In dieser Zeit machte der Knabe, dessen außerordentliche Begabung nicht unbemerkt blieb, eine der wichtigsten Bekanntschaften seines Lebens: mit dem Pfarrer Erhard Friedrich Vogel in Rehau, einem kleinen Dorfe bei Hof und Schwarzenbach, in dem bereits der Großvater Richter vor seiner Berufung nach Neustadt am Kulm als Organist gewirkt hatte. Vogel war für einen Pfarrer der kleinen Gemeinden des Fichtelgebirges eine Aufsehen erregende Erscheinung. In ihm zog der Geist der Aufklärung in die bis dahin von jeder geistigen Bewegung unberührt gebliebene Landschaft ein. Er gehörte der »heterodoxen« Richtung an und war entschiedener Rationalist und Feind der ängstlich dogmatischen Auslegung des Christentums. Mit Eifer verfolgte er die literarische und wissenschaftliche Entwicklung der Zeit und verfügte über eine ungewöhnlich reichhaltige Bibliothek. Ein Wunder in jener entlegenen Gegend.
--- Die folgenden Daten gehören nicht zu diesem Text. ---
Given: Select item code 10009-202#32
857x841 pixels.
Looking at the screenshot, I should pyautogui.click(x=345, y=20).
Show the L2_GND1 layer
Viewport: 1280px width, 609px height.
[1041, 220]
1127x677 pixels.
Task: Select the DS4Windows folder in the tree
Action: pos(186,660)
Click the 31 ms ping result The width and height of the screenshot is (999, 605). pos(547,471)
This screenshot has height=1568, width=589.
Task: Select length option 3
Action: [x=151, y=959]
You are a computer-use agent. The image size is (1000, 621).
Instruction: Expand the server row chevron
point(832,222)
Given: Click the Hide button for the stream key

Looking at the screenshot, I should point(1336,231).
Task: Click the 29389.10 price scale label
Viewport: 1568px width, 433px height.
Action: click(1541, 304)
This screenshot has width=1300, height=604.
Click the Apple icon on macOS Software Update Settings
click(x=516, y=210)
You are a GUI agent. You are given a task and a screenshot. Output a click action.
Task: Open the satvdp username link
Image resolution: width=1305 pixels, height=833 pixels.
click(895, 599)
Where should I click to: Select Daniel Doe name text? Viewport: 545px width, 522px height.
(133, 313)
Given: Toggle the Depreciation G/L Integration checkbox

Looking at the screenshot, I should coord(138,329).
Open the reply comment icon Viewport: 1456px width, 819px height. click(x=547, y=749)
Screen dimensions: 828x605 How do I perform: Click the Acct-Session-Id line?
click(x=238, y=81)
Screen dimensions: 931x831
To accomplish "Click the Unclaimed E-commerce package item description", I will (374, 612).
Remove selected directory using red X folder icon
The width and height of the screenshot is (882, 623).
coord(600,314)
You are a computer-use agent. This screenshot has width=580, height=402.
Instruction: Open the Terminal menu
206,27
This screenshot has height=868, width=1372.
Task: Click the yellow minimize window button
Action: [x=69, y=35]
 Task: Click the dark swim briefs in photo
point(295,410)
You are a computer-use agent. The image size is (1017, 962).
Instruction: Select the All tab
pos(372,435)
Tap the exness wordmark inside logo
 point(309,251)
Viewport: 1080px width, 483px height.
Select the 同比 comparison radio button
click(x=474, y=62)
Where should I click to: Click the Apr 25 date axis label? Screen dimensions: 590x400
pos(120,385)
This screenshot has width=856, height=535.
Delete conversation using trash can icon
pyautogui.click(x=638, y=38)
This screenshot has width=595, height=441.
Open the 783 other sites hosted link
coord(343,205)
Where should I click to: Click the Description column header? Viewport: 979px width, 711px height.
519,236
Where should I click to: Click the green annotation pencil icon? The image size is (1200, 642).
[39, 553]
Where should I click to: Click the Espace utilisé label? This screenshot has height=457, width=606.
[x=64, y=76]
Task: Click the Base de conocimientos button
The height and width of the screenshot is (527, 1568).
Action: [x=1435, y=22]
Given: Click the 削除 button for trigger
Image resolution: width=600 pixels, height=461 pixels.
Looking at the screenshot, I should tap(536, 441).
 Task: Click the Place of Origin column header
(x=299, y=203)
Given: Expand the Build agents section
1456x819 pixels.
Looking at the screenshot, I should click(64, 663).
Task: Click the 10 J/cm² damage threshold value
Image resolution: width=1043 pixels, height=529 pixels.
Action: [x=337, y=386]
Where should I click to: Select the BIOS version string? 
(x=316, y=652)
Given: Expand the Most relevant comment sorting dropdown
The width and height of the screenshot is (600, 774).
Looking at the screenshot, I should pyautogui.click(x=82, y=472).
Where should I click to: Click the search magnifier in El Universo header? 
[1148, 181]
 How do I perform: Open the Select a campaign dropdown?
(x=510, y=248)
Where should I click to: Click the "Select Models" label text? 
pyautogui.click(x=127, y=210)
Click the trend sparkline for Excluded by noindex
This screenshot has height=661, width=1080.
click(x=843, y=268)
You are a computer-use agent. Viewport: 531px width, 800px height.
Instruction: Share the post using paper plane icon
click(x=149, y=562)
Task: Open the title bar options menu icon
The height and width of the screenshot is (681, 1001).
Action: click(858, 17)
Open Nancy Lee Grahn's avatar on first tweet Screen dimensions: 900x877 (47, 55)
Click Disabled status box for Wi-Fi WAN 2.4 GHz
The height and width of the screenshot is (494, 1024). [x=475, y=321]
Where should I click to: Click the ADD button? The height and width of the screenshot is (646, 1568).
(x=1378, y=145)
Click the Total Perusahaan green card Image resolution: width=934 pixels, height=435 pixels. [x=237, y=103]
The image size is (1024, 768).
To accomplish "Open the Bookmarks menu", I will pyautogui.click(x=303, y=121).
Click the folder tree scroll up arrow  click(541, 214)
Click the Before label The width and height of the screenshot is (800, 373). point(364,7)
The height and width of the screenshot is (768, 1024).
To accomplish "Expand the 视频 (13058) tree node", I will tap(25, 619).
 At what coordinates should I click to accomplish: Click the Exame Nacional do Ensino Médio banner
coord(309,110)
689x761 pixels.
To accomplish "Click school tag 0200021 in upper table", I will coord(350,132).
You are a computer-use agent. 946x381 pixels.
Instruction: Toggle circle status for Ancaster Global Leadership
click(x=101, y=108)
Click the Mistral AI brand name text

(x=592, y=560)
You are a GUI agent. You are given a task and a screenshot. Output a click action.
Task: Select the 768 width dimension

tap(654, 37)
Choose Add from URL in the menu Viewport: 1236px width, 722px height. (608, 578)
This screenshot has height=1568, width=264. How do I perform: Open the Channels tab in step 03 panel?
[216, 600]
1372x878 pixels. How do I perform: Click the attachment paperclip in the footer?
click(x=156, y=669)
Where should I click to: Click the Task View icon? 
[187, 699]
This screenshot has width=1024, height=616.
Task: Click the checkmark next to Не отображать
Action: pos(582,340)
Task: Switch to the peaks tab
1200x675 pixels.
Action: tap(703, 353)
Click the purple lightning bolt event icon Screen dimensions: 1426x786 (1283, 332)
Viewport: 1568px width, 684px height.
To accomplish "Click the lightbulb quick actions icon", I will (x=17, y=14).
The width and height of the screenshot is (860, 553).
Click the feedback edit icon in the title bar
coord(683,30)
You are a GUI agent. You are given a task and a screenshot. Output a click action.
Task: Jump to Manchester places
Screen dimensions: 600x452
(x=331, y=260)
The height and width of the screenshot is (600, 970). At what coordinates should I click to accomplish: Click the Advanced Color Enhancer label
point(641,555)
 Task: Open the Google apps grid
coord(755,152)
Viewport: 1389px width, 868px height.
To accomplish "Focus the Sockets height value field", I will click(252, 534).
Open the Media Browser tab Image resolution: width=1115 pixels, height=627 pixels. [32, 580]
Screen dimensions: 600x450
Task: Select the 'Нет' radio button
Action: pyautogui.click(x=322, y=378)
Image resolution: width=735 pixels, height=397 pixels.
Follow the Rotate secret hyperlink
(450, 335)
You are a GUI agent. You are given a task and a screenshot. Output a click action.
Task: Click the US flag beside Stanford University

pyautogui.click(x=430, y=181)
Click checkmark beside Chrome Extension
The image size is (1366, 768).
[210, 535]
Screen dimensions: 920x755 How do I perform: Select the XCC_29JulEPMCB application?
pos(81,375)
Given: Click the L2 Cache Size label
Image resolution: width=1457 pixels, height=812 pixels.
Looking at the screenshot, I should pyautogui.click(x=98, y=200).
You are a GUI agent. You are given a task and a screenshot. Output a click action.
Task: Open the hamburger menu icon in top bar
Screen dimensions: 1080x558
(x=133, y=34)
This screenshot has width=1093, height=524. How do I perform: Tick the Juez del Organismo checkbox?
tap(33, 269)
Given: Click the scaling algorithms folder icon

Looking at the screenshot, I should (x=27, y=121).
Diese Bibliothek stellte er dem jungen Jean Paul zur Verfügung, dem nun auf einmal die Tore der Wissenschaft sich weit öffneten. Für die nächsten Jahre bleiben die von Vogel erhaltenen Bücher das Hauptereignis seines Lebens. Bei seinem jahrelang empfundenen Bücherhunger begnügte er sich nicht, sich in einzelne Wissenszweige zu vertiefen, sondern gewohnt, aufzunehmen, was sich ihm nur an geistiger Nahrung bieten wollte, stürzte er sich auf Werke aus allen Zweigen des menschlichen Wissens. Diese Art zu lesen behielt er sein Leben lang bei. Es war die Folge seines unüberwachten Studienganges. Wohl kein Schriftsteller jener Zeit hat auch nur annähernd über einen gleichen Wissensschatz aus allen Gebieten verfügt wie Jean Paul, und wie eine ungeheure Last schleppt er dieses Wissen und diese Belesenheit auch durch seine Schöpfungen.

Seine eigentümliche Neigung, alles Gelesene festzuhalten, entwickelte sich damals ebenfalls aus den äußeren Umständen. Da er Bücher immer nur leihweise erhielt, litt er unter der Angst, die Frucht aller seiner Anstrengungen verrinnen zu sehen, und begann jene Exzerptensammlungen, die bis zu seinem Tode wie Lawinen anschwollen. Schon in der letzten Schwarzenbacher Zeit füllten seine Exzerpte dicke Bände von mehreren hundert Seiten. Wir können seine Lektüre an der Hand dieser Auszüge stets aufs genaueste verfolgen, wenn ein Menschenleben ausreichen würde, diesen Allesverschlinger auf allen seinen Wegen zu begleiten. Theologische Werke, zu deren Durcharbeitung schon der Kaplan Völkel den Grund legte, herrschen vor. Nur daß die Anzahl der gelesenen Schriften jetzt unter dem Einfluß und der Beihilfe Vogels ins Grandiose schwillt. Bald kommen naturwissenschaftliche und ästhetische Schriften hinzu. Den zweiten Exzerptenband füllen medizinische, juristische, geschichtliche und allgemeinwissenschaftliche Abhandlungen. Die Richtung des Ganzen ist durch den rationalistischen Charakter der Zeit gegeben. Neben Gellert ist Nicolai, das Haupt der Berliner Schule, mit seinem Erziehungsroman »Sebaldus Nothanker« vertreten. In Hutchesons »Untersuchungen unserer Begriffe von Schönheit und Tugend« spielt auch bereits die englische Literatur hinein, die die deutsche jener Zeit so befruchtete.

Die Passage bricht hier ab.